[Project] Autonomous Recon Agent with LLMs for Hack The Box

Introduction

Reconnaissance is the backbone of any successful penetration test or red team engagement. Yet, it’s often a tedious and repetitive process: run a bunch of tools, parse messy output, figure out what’s important, and decide the next steps. What if you could automate all of that, and make it smart?

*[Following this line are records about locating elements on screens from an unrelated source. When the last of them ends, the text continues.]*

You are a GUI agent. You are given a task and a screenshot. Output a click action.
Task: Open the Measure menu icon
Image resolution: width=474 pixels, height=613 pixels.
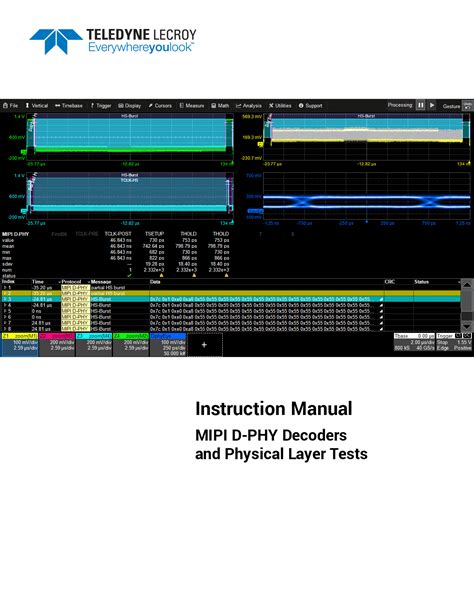tap(181, 106)
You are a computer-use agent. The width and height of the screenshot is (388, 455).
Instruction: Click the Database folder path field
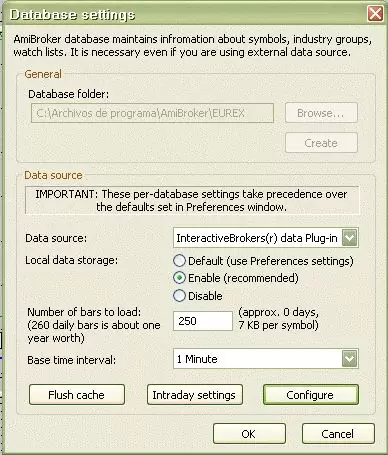pos(152,113)
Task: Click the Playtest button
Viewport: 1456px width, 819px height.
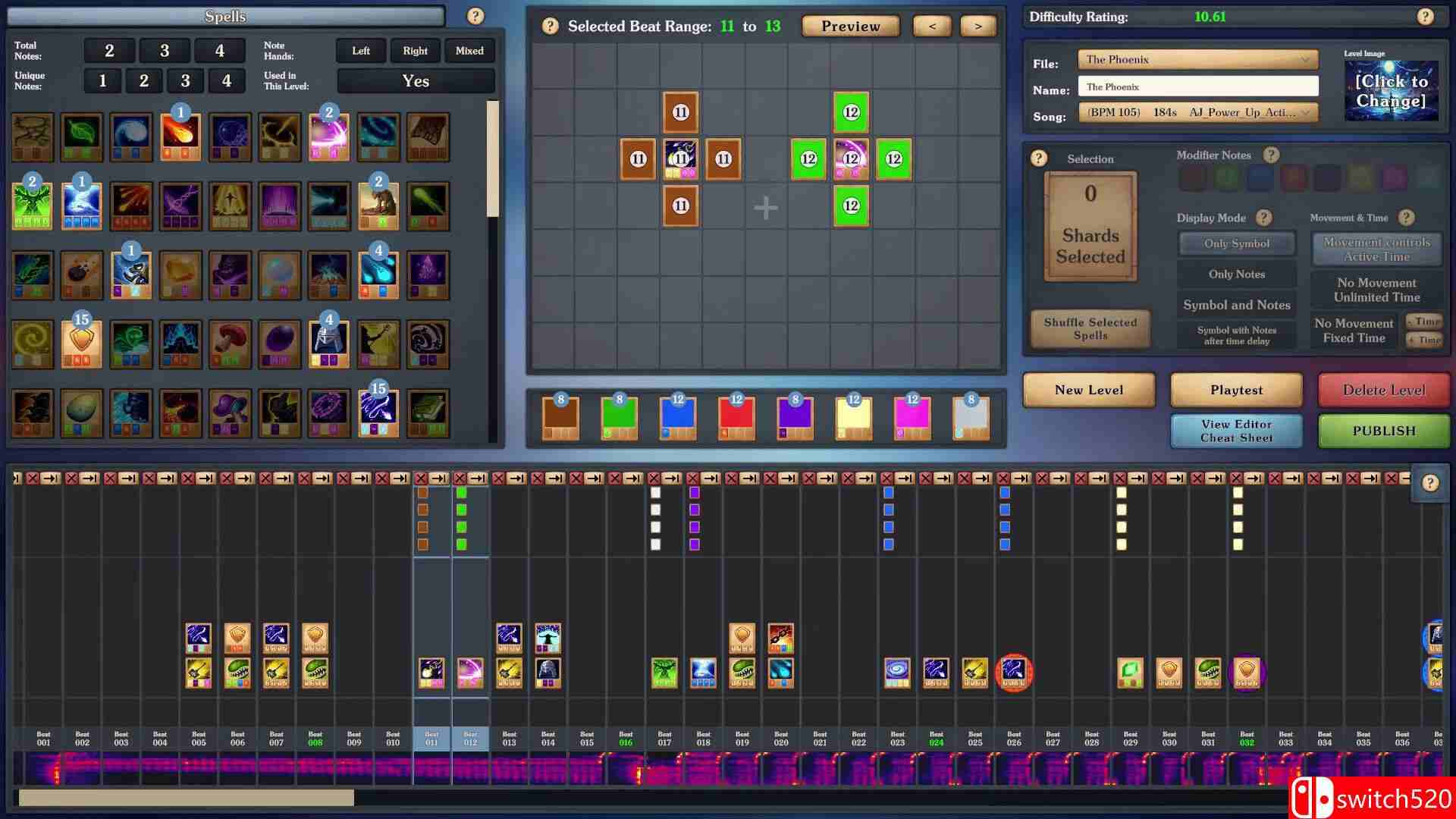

That’s what this project is about: a self-triaging recon agent that uses Large Language Models (LLMs) to analyze tool output, summarize findings, recommend follow-ups, and even suggest possible CVEs — all in a fully automated workflow.

Why This Matters

There are plenty of recon scripts and tools out there, but very few do intelligent triage. This project:

Automates noisy, repetitive recon workflows
Adds logic and insight using LLMs (Groq / openAI / Ollama)
Structures and stores output cleanly for review
Suggests relevant next steps and possible exploits

This isn’t just a tool — it’s an assistant.

High-Level Architecture

[Host System]
└── start.sh
    ├── Validates OVPN + target IP
    ├── Builds Docker image
    └── Runs Docker container

[Inside Container]
└── agent.py
    ├── Establishes VPN
    ├── Runs nmap (-sC -sV -p-)
    ├── Captures and summarizes output
    ├── Calls LLM for triage suggestions
    ├── Runs follow-up tools (e.g., gobuster, ffuf)
    ├── Maps services to CVEs using searchsploit
    └── Generates markdown executive summary

LLM-Driven Intelligence

The real magic comes from tight LLM integration:

Input: Raw output from nmap, gobuster, nikto, etc.
Prompt Engineering: Strong constraints enforce JSON output: summary, recommended commands, and discovered services.
Repair Logic: Malformed responses are automatically fixed via secondary LLM call.
CVE Mapping: Services found are piped into searchsploit, then wrapped into a final executive summary.
Example output from a post-nmap step

{
  "summary": "- Apache 2.4.41 found on port 80.\n- Potential directory listing enabled.",
  "recommended_steps": ["gobuster dir -u http://10.10.10.10 -w wordlist.txt"],
  "services_found": ["apache 2.4.41"]
}

Getting Started

Prerequisites

Docker
Python 3.8+
A Hack The Box VPN (.ovpn file)
API key for Groq OR a running Ollama instance

Setup Steps

git clone https://github.com/jackhax/htb_recon_agent
cd htb-recon-agent

# Create and fill in your .env file
cp .env.example .env

# Example .env (Groq)
LLM_API_KEY=XXXXXXXXXXXXXXXXXXXXXXXXXXX
LLM_PROVIDER=groq
MODEL=meta-llama/llama-4-scout-17b-16e-instruct
OLLAMA_HOST=http://host.docker.internal:11434 #if using ollama

# Run recon against a box
./start.sh --force-build 10.10.11.123 path/to/htb.ovpn machinename

Output Directory

triage/10.10.11.123/
├── nmap.txt
├── gobuster.txt
├── summary.md
├── exploits.txt
└── summary_exec.md

Challenges Faced

Docker disk space limitations (solved via phased apt installs)
Handling unstructured tool output (e.g., gobuster flooding)
Forcing LLMs to behave predictably (prompt design is key!)
Connection edge cases for Ollama in Docker (solved with host.docker.internal)

What’s Next?

Add nuclei or jaeles for more automated vuln scanning
Automatically detect CMSes and invoke wpscan, joomscan
Export report to PDF or HTML with styling
Build a simple dashboard to review multiple boxes
Allow attack simulation or flag enumeration as a future module

Conclusion

This agent saves hours of manual work, reduces human error, and makes recon actually fun again. Whether you’re grinding away on Hack The Box or working through a red team engagement, this approach can drastically improve your workflow.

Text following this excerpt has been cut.